The corridors were a lifeline for the travel industry when they were introduced in summer 2020, as struggling firms saw a spike in bookings for destinations added to the list. But they were suspended from 4am on Monday as the Uk government attempts to prevent new strains of Covid-19 from entering the UK.
Karen Dee, the chief executive of trade body the Airport Operators Association, supported the decision but stressed the need for “a clear pathway out”.
She told BBC Radio 4’s Today programme: “We’ve had the worst year in the entire history of our industry so the sooner we can get flying again safer, the better.”
EasyJet chief executive Johan Lundgren said the loss of travel corridors will not have a “significant impact” on his airline in the short term as flight numbers were already limited due to the pandemic.
He told BBC Radio 4’s Today programme that the minimum number of days arrivals must wait to take a negative test releasing them from quarantine could be reduced from five days to three days.
“We know that there’s a big difference between people’s willingness to sacrifice to go and travel if you have to quarantine for 10 days or 14 days, down to five days or even three days,” he said.
“So it’s really, really important that, as part of the plan for recovery, the government also has the plan to unwind these restrictions that are in place.”

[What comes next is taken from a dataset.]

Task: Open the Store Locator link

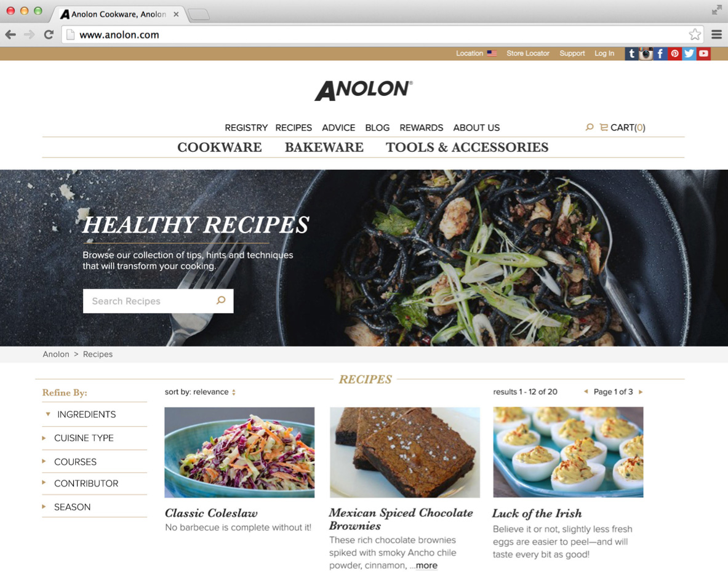Action: pyautogui.click(x=528, y=54)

The Department for Transport announced on Monday that high-value business travellers, performing arts professionals and journalists have lost their exemption from travel restrictions, PA Media reports.
Other people who must now abide by the rules include those working in “high-end” television production and film, ornamental horticulture, advertising and the National Lottery. Aircraft crew, hauliers, offshore oil and gas workers and people involved in elite sport are among those whose exemptions remain.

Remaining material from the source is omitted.